Document segment:
* * * *
It was also uploaded (archive) as a video on Kanal13, an Azerbaijani outlet on YouTube, on 28 December 2024, with the title, “Taliban amasses army on Pakistan border, starts military operation.”
A screenshot from the same video was published on the SOFREP (Special Operations Forces Report) website as “Pic of the Day,” with the title “Afghan Taliban in ‘Borrowed’ Humvees and an M117 Armored Security Vehicle Near the Border of Pakistan.”
The visual is accompanied by the following description:
“A convoy of Taliban fighters showcases U.S.-made vehicles left behind during the Afghanistan withdrawal, now a stark symbol of shifting power near the Afghan-Pakistan border.”
The December 2024 clashes
In December 2024, too, Pakistan and Afghanistan engaged in cross-border clashes.
“Afghan Taliban forces have targeted ‘several points’ in neighbouring Pakistan, Afghanistan’s Ministry of Defence said, days after Pakistani aircraft carried out aerial bombardments inside the country,” Al Jazeera reported on 28 December 2024.
In its report the same day, DW said the Afghan Defence Ministry’s statement did not specifically refer to Pakistan but said the strikes took place “beyond the ‘hypothetical line’”, which is a term used by Afghan authorities to refer to the disputed Durand Line.
According to the aforementioned Al Jazeera report, the Durand Line was “drawn by British colonial authorities in the 19th century through the mountainous and often lawless tribal belt between what is now Afghanistan and Pakistan”.
The state-run Radio Pakistan said on 28 December that a group of 20-25 TTP fighters tried to infiltrate the country twice “from two locations in Kurram and North Waziristan by using Afghan Taliban border posts last night”, but the attempt was foiled.
“The sources confirmed heavy losses on the Afghan side, with casualties of over fifteen terrorists and Afghan Taliban fighters,” it added.
Pakistan bombs TTP ‘camps’ in Afghanistan
On 25 December, Dawn’s report citing security officials said Pakistan Air Force (PAF) jets “bombed four locations, said to be camps of the banned TTP, in Afghanistan’s eastern Paktika province, killing and wounding several suspected terrorists”.
Afghan Defence Ministry spokesperson Enayatullah Khowarazmi, however, claimed Pakistan’s “bombing targeted civilians”. DW’s report on the clashes also quoted the United Nations Children’s Fund as saying “at least 20 children were among those reportedly killed in the airstrikes”.
France 24 quoted Taliban spokesperson Mujahid as saying that “four areas in the Barmal district of eastern Paktika province” of Afghanistan were targeted by Pakistan” and that “the total number of dead is 46”, with another six wounded.
* * * *
Source information:
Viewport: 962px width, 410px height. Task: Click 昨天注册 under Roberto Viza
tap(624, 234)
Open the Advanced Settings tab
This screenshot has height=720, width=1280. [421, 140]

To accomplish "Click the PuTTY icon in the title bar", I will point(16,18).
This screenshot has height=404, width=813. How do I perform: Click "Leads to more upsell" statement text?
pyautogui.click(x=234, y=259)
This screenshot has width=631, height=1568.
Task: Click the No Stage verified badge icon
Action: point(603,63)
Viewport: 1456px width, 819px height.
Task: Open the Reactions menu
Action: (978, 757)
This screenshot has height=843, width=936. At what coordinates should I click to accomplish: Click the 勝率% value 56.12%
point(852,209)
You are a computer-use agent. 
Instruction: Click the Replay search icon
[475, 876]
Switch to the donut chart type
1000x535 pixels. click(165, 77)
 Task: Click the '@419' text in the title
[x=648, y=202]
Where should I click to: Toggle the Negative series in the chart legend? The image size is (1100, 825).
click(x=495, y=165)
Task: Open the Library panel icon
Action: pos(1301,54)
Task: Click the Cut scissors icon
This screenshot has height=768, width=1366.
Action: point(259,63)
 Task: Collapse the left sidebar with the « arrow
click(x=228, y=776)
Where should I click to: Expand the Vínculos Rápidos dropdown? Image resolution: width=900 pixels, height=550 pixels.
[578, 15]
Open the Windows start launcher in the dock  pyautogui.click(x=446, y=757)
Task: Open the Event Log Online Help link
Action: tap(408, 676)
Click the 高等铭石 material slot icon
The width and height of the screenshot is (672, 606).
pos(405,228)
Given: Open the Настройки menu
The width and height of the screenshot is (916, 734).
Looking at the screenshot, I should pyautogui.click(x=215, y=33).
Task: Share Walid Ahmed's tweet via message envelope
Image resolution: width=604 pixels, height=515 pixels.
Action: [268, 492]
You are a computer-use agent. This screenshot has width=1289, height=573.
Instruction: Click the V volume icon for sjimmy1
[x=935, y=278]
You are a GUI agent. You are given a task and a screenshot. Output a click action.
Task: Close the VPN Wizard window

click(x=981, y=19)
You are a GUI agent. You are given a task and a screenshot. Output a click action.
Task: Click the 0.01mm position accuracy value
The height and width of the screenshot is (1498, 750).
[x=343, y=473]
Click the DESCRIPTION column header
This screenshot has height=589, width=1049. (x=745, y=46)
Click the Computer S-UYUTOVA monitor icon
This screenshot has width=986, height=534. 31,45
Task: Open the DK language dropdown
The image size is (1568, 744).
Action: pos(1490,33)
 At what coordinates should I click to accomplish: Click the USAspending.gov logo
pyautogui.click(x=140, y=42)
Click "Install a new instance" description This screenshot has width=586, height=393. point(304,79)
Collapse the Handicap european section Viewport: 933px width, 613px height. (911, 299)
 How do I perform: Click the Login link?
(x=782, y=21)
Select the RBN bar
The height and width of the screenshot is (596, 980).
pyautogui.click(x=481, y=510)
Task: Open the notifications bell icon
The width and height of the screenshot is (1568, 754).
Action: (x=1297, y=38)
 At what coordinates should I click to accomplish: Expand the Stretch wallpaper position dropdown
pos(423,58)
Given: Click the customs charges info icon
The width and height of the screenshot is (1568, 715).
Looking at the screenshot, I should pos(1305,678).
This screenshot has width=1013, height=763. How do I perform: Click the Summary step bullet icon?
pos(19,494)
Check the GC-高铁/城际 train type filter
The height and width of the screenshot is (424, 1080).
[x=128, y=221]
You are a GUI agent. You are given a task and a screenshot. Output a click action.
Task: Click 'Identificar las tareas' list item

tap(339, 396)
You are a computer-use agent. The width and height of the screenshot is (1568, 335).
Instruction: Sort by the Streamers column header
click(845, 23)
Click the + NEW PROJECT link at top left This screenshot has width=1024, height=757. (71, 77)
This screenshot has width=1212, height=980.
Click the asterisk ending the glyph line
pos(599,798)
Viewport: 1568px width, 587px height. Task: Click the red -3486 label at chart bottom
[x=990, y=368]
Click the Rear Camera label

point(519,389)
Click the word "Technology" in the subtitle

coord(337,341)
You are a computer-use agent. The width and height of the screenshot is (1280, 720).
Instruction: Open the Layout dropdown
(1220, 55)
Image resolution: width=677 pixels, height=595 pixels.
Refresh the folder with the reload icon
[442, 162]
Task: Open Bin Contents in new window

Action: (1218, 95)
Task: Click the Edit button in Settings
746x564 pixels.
* * * *
In the passage on the December 2024 Pakistan-Afghanistan clashes, what term do Afghan authorities use for the disputed Durand Line?

The "hypothetical line."